Task to complete ->
Each entry below needs to be reproduced exactly as given.

Collected data ->
*-*-*

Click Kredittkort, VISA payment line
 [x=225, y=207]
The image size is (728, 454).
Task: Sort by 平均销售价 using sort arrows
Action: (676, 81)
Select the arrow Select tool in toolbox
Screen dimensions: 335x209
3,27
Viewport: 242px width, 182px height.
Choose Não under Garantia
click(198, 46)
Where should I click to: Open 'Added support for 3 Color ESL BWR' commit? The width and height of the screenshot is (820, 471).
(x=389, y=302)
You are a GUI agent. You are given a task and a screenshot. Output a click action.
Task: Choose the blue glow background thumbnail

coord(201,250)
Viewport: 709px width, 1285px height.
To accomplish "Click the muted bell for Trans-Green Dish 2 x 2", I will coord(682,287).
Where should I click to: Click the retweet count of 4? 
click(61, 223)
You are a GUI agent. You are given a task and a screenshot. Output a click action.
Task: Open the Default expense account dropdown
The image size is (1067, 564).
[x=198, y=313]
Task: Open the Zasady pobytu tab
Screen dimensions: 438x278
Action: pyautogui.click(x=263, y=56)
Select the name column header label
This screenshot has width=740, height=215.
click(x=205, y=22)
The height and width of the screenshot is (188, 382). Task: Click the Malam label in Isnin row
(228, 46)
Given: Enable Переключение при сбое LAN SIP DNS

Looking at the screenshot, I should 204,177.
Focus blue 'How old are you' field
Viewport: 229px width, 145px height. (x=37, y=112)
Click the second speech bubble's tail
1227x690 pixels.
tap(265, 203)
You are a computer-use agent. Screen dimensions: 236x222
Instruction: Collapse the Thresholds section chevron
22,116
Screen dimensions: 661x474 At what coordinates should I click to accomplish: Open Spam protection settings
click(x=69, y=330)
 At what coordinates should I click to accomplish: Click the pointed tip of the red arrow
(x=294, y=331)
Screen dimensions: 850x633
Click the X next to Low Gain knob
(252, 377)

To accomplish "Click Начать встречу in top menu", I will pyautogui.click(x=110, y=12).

*-*-*

Output for this task ->
Click Kredittkort, VISA payment line
 [x=225, y=207]
The image size is (728, 454).
Task: Sort by 平均销售价 using sort arrows
Action: (676, 81)
Select the arrow Select tool in toolbox
Screen dimensions: 335x209
3,27
Viewport: 242px width, 182px height.
Choose Não under Garantia
click(198, 46)
Where should I click to: Open 'Added support for 3 Color ESL BWR' commit? The width and height of the screenshot is (820, 471).
(x=389, y=302)
You are a GUI agent. You are given a task and a screenshot. Output a click action.
Task: Choose the blue glow background thumbnail

coord(201,250)
Viewport: 709px width, 1285px height.
To accomplish "Click the muted bell for Trans-Green Dish 2 x 2", I will coord(682,287).
Where should I click to: Click the retweet count of 4? 
click(61, 223)
You are a GUI agent. You are given a task and a screenshot. Output a click action.
Task: Open the Default expense account dropdown
The image size is (1067, 564).
[x=198, y=313]
Task: Open the Zasady pobytu tab
Screen dimensions: 438x278
Action: pyautogui.click(x=263, y=56)
Select the name column header label
This screenshot has width=740, height=215.
click(x=205, y=22)
The height and width of the screenshot is (188, 382). Task: Click the Malam label in Isnin row
(228, 46)
Given: Enable Переключение при сбое LAN SIP DNS

Looking at the screenshot, I should 204,177.
Focus blue 'How old are you' field
Viewport: 229px width, 145px height. (x=37, y=112)
Click the second speech bubble's tail
1227x690 pixels.
tap(265, 203)
You are a computer-use agent. Screen dimensions: 236x222
Instruction: Collapse the Thresholds section chevron
22,116
Screen dimensions: 661x474 At what coordinates should I click to accomplish: Open Spam protection settings
click(x=69, y=330)
 At what coordinates should I click to accomplish: Click the pointed tip of the red arrow
(x=294, y=331)
Screen dimensions: 850x633
Click the X next to Low Gain knob
(252, 377)

To accomplish "Click Начать встречу in top menu", I will pyautogui.click(x=110, y=12).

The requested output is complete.